The American Journal of Gastroenterology
Nature Publishing Group
Publication Date
DOI: 10.1016/s0002-9270(00)01119-9
  • Original Contribution
  • Medicine


Abstract OBJECTIVE: It has been suggested that KRAS and TP53 mutated tumors might influence the phenotypic behavior of left- and right-sided colon tumors. We investigated the incidence of these mutations in left- and right-sided colon tumors and their possible influence on survival in a homogeneous group of patients with Dukes’ C colon cancers. METHODS: The primary tumors of 55 patients with a sporadic Dukes’ C colon cancer, all treated with adjuvant chemotherapy were analyzed for the presence of KRAS and TP53 mutations. Mutation detection of the KRAS and TP53 genes was performed on paraffin-embedded tumor material, using denaturating gradient gel electrophoresis.
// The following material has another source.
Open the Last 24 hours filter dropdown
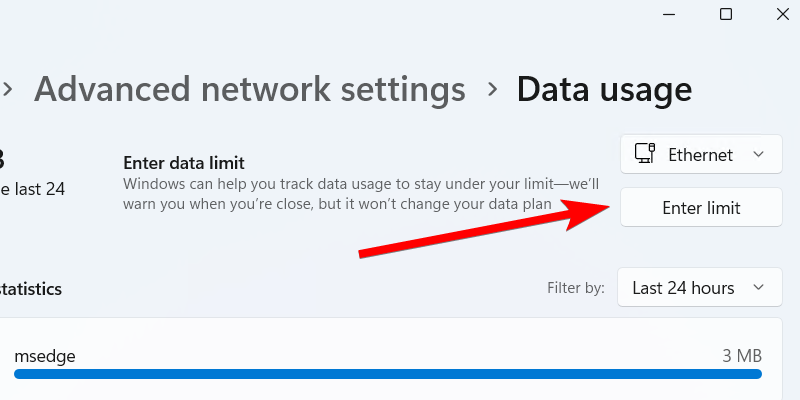800x400 pixels. (x=699, y=288)
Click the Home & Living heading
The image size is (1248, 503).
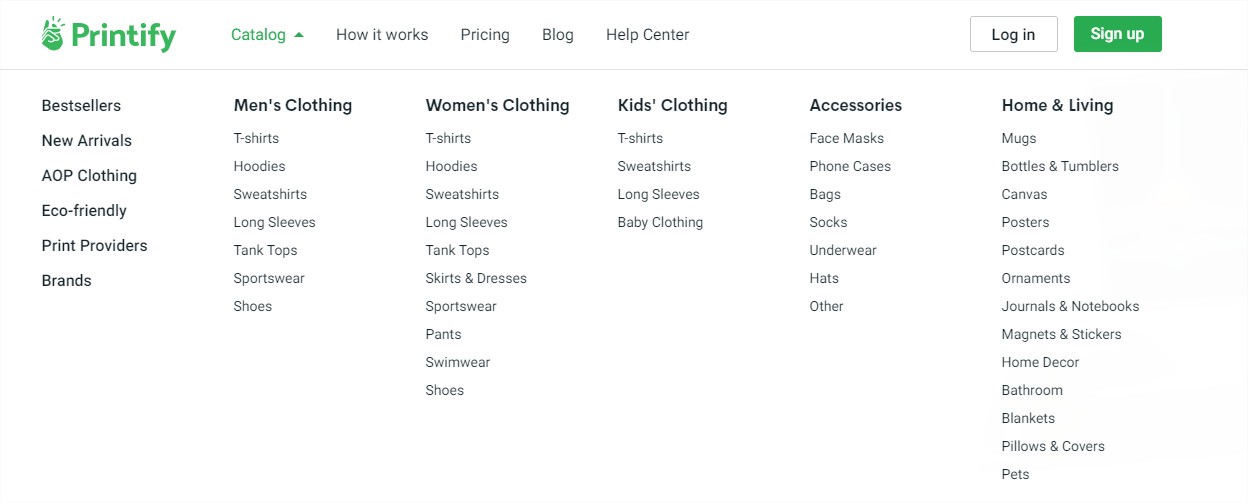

The 5-yr survival rates of KRAS and TP53 mutated tumors were analyzed regarding right-sided tumors (defined as tumors up to the splenic flexure) and left-sided tumors (defined as tumors from the splenic flexure to the rectosigmoid peritoneal reflection). RESULTS: KRAS mutations occurred more frequently in the right colon compared to the left colon (R = 38% (10/26); L = 10% (3/29); χ 2 test: p = 0.014). KRAS mutations did not influence survival in patients with right-sided colon tumors. Patients with KRAS mutation–negative tumors in the right colon, however, had a significantly worse survival than patients with left-sided KRAS mutation–negative tumors (5-yr survival; R: 34% vs L: 65%, log-rank test: p = 0.007). TP53 mutations of a possible causative nature were found in 24 tumors (44%). Neither the incidence (R = 42% (11/26); L = 45% (13/29)) nor the survival of TP53 mutated tumors differed significantly between left- and right-sided tumors. Furthermore, survival of patients with TP53 mutation–negative tumors did not differ significantly between left- and right-sided tumors. CONCLUSIONS: There seems to be no difference in survival rate between patients with KRAS mutated and KRAS negative Dukes’ C colon tumors; however, KRAS mutations are more frequently found in the right colon compared to the left colon. TP53 mutations do not have predominance for either side of the colon, and there are no differences in survival in patients with left-sided versus right-sided tumors. Patients with KRAS-nonmutated tumors in the right colon did have a worse survival compared to those with such tumors in the left colon. This suggests that other genetic factors may play a role in tumor genesis in this subgroup of patients.